Previously, the Court found that APS did not meet the second pleading requirement in the FACC because it failed to plead an inability to have made earlier discovery of Cassinelli’s wrongful conduct.  In the SACC, however, APS has corrected this deficiency in pleading that prior to May 2012, it had no reason to suspect Cassinelli of any duplicity because Cross-Defendants had always represented their relationship to be one of domestic partnership and APS had no occasion to observe them together in order to examine the personal nature of their relationship because Szabelski was not employed by APS.  (SACC at ¶¶ 10-11.)  Similar allegations have been held to be sufficient to meet the second requirement necessary to invoke application of the discovery rule.  (See, e.g., E-Fab, supra, 153 Cal.App.4th at 1325 [allegations that plaintiff had no reason to suspect defendant of wrongdoing deemed sufficient to plead inability to have made earlier discovery].)  There is currently nothing pleaded in the SACC which suggests that APS had knowledge or cause for knowledge of the true nature of Cross-Defendants’ relationship prior to May 2012.  Contrary to Cross-Defendants’ assertions, for the purposes of pleading delayed discovery, the issue is not simply whether APS could have discovered Cross-Defendants’ relationship status if it had made direct inquiries, but rather whether facts existed that put it on notice of the possible duplicity and compelled them to investigate further.

 

Accordingly, APS has sufficiently pleaded delayed discovery and therefore Cross-Defendants’ contention that its second, third, sixth and seventh causes of action are time-barred is without merit.

 

However, Cross-Defendants’ assertion that that the third cause of action for breach of the implied covenant is duplicative of the breach of contract claim and therefore superfluous is well-taken.  “The covenant of good faith and fair dealing, implied by law in every contract, exists merely to prevent one contracting party from unfairly frustrating the other party’s right to receive the benefits of the agreement actually made.”  (Guz v. Bechtel National, Inc. (2000) 24 Cal.4th 317, 349-350.)  The covenant is “implied as a supplement to the express contractual covenants, to prevent a contracting party from engaging in conduct which (while not technically transgressing the express covenants) frustrates the other party’s rights to the benefits of the contract.”  (Racine & Laramie, Ltd. v.

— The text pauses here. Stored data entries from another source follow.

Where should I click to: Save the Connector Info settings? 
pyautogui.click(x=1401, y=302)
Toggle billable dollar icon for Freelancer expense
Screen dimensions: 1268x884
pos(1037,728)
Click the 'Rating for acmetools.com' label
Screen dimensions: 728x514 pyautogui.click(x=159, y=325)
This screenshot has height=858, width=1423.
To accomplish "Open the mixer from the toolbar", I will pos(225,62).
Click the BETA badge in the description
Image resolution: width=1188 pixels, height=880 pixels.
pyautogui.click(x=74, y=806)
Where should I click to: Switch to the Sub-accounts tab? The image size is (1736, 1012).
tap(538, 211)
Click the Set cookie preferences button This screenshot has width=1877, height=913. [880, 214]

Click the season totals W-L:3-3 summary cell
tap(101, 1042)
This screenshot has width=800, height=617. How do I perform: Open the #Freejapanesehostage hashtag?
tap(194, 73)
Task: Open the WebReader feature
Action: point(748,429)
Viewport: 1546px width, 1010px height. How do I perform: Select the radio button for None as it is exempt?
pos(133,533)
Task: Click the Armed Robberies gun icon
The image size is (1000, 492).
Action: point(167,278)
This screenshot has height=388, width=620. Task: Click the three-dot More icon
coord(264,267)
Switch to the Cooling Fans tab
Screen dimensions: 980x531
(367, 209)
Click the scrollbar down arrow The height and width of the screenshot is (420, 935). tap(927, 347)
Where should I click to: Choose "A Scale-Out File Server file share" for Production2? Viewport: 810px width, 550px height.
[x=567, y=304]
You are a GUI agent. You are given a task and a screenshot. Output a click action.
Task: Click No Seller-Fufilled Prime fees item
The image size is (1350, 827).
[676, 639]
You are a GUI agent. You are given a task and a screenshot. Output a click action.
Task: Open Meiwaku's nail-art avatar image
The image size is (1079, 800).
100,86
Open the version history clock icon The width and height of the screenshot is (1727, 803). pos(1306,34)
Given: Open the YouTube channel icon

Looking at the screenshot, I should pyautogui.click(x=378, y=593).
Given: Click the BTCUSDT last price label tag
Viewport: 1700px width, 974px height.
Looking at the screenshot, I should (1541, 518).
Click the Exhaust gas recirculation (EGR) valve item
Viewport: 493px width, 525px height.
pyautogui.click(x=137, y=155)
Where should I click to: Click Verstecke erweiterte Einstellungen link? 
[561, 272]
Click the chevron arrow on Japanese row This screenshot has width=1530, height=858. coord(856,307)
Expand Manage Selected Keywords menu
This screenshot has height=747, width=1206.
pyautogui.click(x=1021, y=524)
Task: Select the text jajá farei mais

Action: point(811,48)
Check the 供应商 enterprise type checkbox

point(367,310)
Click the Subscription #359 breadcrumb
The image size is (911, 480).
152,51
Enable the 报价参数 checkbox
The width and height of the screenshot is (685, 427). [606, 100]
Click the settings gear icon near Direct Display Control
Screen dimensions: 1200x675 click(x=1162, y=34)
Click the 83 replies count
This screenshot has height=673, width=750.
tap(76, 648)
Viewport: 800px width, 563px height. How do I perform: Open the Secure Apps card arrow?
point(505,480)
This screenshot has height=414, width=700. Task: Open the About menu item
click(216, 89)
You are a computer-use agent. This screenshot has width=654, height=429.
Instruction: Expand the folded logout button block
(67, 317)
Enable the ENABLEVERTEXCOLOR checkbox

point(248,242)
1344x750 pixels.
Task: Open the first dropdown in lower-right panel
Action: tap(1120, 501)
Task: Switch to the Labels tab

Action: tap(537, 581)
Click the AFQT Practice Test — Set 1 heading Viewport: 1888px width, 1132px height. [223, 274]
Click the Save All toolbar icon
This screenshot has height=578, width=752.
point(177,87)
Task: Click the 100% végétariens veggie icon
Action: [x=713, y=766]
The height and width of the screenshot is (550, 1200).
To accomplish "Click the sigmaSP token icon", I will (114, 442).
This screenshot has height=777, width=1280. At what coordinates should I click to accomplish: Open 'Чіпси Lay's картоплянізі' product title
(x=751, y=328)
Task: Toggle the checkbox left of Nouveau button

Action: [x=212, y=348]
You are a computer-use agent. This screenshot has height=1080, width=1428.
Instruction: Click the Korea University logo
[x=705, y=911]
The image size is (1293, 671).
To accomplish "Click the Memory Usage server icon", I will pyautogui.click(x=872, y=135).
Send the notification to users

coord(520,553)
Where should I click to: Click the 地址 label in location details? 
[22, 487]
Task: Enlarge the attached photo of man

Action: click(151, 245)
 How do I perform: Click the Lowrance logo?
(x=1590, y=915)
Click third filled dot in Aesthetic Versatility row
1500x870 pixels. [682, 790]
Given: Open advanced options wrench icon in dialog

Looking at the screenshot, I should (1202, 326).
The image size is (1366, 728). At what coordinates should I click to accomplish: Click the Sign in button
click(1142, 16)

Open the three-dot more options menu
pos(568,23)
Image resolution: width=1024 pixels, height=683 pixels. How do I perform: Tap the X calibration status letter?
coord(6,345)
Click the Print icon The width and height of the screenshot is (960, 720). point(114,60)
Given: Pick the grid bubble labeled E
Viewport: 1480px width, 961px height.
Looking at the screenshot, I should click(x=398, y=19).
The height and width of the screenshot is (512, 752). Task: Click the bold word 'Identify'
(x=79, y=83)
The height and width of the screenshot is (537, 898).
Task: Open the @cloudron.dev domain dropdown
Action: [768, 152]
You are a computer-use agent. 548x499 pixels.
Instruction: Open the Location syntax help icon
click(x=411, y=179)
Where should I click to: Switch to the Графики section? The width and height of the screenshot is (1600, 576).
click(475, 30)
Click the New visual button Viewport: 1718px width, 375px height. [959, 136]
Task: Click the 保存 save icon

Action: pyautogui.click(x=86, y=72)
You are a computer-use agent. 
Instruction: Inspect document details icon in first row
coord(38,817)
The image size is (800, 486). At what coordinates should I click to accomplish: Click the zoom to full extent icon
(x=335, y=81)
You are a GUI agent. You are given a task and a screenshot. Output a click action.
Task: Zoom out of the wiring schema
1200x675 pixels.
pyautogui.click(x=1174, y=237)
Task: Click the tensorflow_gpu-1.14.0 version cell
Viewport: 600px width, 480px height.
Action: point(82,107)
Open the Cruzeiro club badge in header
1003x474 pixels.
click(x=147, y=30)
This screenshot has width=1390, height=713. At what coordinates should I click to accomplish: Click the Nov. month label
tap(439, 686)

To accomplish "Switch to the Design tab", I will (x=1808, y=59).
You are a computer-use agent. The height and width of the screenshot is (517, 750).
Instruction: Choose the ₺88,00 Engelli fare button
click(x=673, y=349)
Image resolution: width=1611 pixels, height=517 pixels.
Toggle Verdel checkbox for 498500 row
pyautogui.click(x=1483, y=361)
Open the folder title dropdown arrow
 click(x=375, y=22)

Department of Parks & Recreation (1992) 11 Cal.App.4th 1026, 1031-1032.)  “[W]here breach of an actual term is alleged, a separate implied covenant claim, based on the same breach, is superfluous.”  (Guz, supra, 24 Cal.4th at 327.)

 

Here, while APS has added allegations to this cause of action in response to the Court’s order sustaining the demurrer to this claim in the initial cross-complaint, it still merely restates APS’s breach of contract claim in alleging conduct on the part of Cassinelli which amounted to him not being in a domestic partnership with Szabelski while she continued to receive health benefits from APS.  Consequently, APS has failed to state a claim for breach of the implied covenant.

 

In accordance with the foregoing analysis, Cross-Defendants’ demurrer to the third cause of action (breach of implied covenant) on the ground of failure to state facts sufficient to constitute a cause of action is SUSTAINED WITHOUT LEAVE TO AMEND and their demurrer to the second (breach of contract), sixth (negligent misrepresentation) and seventh (promissory estoppel) causes of action on the ground of failure to state facts sufficient to constitute a cause of action is OVERRULED.